He laughed when asked the question on pit road following
the race.
“I know
where I finished (laughing). You know how it is, you’re
not supposed to race back. I know exactly where I was —
I was third. Michael was up on the 42 a little bit, which
he should on the last lap racing hard. I could have gotten
a run on Michael and maybe got by him, too, but we were
going to be three-wide and that would have put him in a
bad position off of turn two, so I kind of just waited an
extra second to get in the gas. I was able to carry my
momentum past Jamie, but it was real close down there. It
was exciting enough. I didn’t need to quite be in there.
I feel like if we would have made it to the finish line we
maybe would have gotten one more spot, but, overall, it
was a great run.”
Rolling off
the starting grid under a setting sun, Kenseth buckled in
for a long night-and another run from back in the pack as
he qualified 37th. Doing what he always does to overcome a
bad starting position: he put the hammer down on the No.
17 Smirnoff Ice Ford. It only took him 48 of the race’s
400 laps to break into the top-10 running order — a
difference of 27 positions. “The car is balanced good
and overall has a pretty good feel,” he reported over
the team radio. The first pit stop of the night occurred
on lap 58, and the pit crew changed four tires with no
changes in 12.89 seconds.
The car
continued to respond positively as Kenseth moved up to
eighth on lap 77. “It’s sliding around out here, but
the balance is still the same,” he stated. Twenty laps
later, the crew’s heart sank as Kenseth suddenly came on
the radio to announce that he felt like he had a loose
wheel. The crew sprang into action, getting four tires
ready under what would be a green flag stop and the loss
of many, many positions. “I hate to come in guys, but I’m
95% sure I’m right on this one and I just don’t want
to have something happen out here,” said Kenseth.
On lap 101,
Kenseth left seventh position behind and came in for a
four-tire stop. The crew got him out in 13.82 seconds, but
the No. 17 Smirnoff Ice Ford lost a lap to then leader
Jimmie Johnson — who would go on the set a blistering
pace all evening long. At one point, Johnson’s car
actually lapped the entire field. As long as the 17 car
didn’t have a caution, they would eventually cycle back
to where they had been running. It’s exactly what
happened. However, there were some tense moments as
Kenseth was shown as far back as 30th place on lap 105.
Pit cycles
began twenty green flag laps later and Kenseth went right
back to the front, grabbing the sixth spot on lap 130.

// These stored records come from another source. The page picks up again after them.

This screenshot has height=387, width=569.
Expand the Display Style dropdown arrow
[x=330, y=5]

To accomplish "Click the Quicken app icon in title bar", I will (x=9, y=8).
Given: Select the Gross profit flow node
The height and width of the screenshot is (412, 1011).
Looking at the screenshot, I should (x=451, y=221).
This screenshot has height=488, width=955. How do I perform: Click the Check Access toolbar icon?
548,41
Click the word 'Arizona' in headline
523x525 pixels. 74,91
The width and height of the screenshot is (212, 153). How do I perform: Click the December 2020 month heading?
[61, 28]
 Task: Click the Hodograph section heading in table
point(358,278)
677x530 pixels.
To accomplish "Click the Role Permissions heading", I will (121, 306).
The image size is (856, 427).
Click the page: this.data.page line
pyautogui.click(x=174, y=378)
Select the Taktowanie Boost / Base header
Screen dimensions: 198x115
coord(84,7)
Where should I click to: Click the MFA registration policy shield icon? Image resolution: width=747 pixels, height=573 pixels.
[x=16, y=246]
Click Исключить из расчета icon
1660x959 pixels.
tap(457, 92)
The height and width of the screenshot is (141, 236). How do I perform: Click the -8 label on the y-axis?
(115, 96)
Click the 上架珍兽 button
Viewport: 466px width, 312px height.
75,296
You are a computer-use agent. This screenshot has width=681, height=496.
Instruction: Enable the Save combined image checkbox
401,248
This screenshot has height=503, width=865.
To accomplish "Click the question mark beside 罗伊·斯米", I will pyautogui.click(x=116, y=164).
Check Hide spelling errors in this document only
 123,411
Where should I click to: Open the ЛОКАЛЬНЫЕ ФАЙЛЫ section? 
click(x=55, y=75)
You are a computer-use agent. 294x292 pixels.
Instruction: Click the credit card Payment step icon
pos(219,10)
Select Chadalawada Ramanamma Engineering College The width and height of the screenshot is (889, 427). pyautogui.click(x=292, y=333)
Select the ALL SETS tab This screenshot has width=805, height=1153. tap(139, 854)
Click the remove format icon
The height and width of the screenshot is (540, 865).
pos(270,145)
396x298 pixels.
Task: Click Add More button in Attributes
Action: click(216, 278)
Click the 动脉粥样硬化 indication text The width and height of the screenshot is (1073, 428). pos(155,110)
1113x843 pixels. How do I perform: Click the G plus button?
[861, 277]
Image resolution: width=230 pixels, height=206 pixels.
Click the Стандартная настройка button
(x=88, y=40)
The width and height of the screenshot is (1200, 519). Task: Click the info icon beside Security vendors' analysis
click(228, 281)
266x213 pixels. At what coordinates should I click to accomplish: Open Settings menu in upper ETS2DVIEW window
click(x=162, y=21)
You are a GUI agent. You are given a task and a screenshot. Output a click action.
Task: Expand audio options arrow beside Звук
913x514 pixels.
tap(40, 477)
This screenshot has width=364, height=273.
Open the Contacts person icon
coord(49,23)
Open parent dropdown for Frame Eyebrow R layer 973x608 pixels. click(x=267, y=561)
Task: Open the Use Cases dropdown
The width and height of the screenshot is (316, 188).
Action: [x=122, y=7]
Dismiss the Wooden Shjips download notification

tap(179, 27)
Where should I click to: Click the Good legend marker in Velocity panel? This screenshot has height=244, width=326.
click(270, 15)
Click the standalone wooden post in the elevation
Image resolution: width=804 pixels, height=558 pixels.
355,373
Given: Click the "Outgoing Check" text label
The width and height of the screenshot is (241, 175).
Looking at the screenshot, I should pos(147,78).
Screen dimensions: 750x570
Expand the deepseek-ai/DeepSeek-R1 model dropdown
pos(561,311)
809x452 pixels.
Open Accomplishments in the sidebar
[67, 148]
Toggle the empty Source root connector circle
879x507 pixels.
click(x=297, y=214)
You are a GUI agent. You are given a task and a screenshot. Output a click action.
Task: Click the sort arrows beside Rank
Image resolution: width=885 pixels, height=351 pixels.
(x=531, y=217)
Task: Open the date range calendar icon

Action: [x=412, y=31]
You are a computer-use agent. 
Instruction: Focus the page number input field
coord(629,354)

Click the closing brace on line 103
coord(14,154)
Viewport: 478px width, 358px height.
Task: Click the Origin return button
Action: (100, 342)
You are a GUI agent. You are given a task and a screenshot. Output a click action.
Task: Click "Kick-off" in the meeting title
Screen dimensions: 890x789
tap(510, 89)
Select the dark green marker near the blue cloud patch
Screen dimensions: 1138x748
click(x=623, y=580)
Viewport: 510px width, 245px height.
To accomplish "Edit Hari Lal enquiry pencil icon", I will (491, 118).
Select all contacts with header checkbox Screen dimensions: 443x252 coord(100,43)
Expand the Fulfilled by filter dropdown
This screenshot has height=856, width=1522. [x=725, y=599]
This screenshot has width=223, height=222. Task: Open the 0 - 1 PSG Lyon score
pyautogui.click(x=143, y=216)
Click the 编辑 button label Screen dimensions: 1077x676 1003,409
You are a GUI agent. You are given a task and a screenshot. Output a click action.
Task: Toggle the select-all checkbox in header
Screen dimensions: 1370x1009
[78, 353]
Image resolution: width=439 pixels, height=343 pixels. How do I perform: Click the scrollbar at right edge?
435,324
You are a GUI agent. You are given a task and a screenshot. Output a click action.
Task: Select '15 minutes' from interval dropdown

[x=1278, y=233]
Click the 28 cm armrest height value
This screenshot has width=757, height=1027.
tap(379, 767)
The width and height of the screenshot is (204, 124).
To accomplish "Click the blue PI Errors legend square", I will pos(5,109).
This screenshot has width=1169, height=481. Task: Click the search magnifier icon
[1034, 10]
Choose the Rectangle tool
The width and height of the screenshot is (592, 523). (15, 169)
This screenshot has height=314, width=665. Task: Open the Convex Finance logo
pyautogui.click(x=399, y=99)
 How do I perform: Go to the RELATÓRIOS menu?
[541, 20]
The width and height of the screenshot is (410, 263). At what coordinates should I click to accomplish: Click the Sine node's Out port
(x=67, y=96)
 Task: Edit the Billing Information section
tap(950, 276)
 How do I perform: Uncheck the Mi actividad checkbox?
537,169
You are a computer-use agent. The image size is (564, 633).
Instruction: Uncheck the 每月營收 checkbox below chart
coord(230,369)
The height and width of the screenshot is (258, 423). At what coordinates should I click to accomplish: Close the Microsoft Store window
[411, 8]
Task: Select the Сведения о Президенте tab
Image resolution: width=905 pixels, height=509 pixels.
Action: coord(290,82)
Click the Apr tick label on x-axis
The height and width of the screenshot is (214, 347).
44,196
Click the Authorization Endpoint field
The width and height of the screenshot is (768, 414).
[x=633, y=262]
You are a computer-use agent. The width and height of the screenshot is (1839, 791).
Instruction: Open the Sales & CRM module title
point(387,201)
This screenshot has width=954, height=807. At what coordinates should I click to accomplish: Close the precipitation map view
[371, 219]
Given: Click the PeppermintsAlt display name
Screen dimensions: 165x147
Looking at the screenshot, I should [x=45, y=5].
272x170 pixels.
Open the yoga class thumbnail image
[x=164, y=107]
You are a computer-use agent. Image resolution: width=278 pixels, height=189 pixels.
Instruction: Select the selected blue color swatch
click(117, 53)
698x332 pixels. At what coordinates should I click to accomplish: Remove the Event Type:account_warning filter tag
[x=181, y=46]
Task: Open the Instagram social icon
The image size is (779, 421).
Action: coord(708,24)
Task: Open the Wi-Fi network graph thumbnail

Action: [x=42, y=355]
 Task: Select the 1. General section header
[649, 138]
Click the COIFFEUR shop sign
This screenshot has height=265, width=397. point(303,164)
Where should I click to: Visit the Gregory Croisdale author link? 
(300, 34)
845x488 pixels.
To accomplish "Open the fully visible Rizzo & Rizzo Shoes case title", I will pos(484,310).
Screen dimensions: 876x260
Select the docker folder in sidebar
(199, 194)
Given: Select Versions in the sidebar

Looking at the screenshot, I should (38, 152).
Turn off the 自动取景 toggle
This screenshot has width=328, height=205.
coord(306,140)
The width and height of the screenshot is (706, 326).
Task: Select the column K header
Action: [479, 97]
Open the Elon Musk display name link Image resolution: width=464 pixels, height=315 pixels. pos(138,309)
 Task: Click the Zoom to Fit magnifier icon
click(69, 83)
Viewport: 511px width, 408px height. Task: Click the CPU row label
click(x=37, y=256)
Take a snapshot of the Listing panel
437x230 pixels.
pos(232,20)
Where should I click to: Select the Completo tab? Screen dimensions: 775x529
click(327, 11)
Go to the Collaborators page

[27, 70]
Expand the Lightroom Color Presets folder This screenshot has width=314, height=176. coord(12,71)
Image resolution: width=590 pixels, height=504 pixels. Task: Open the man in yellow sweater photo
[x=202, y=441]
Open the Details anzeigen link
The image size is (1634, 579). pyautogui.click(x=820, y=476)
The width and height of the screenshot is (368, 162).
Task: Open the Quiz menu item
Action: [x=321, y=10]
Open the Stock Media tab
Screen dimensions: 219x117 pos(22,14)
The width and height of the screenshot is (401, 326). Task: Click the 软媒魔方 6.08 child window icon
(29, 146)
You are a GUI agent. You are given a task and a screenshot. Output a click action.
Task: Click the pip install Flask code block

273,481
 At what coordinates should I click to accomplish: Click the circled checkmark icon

There was only one problem. “I wore out the tires pretty
bad,” he reported to crew chief Robbie Reiser. On lap
159, the first caution flag of the night waved for Johnny
Sauter’s accident in turn one. Reiser used the
opportunity to get back on the same pit cycle as the rest
of the field. The crew changed four tires in 14.80 seconds
and exited the pits in fifth place. For the first time all
night, Kenseth restarted from the top-five on lap 166 of
the 400-lap event. The handle went away as the laps wore
on in the run. Kenseth reported that the car didn’t feel
like turning in the middle. And he had a pesky problem
with the left front of the car bottoming out as he entered
turn one through most of the night. “I hate to keep
complaining — the car is actually pretty good,”
Kenseth stated.
Crew chief
Robbie Reiser and engineer Chip Bolin decided to attack
the problem by adding a rubber to the left rear spring.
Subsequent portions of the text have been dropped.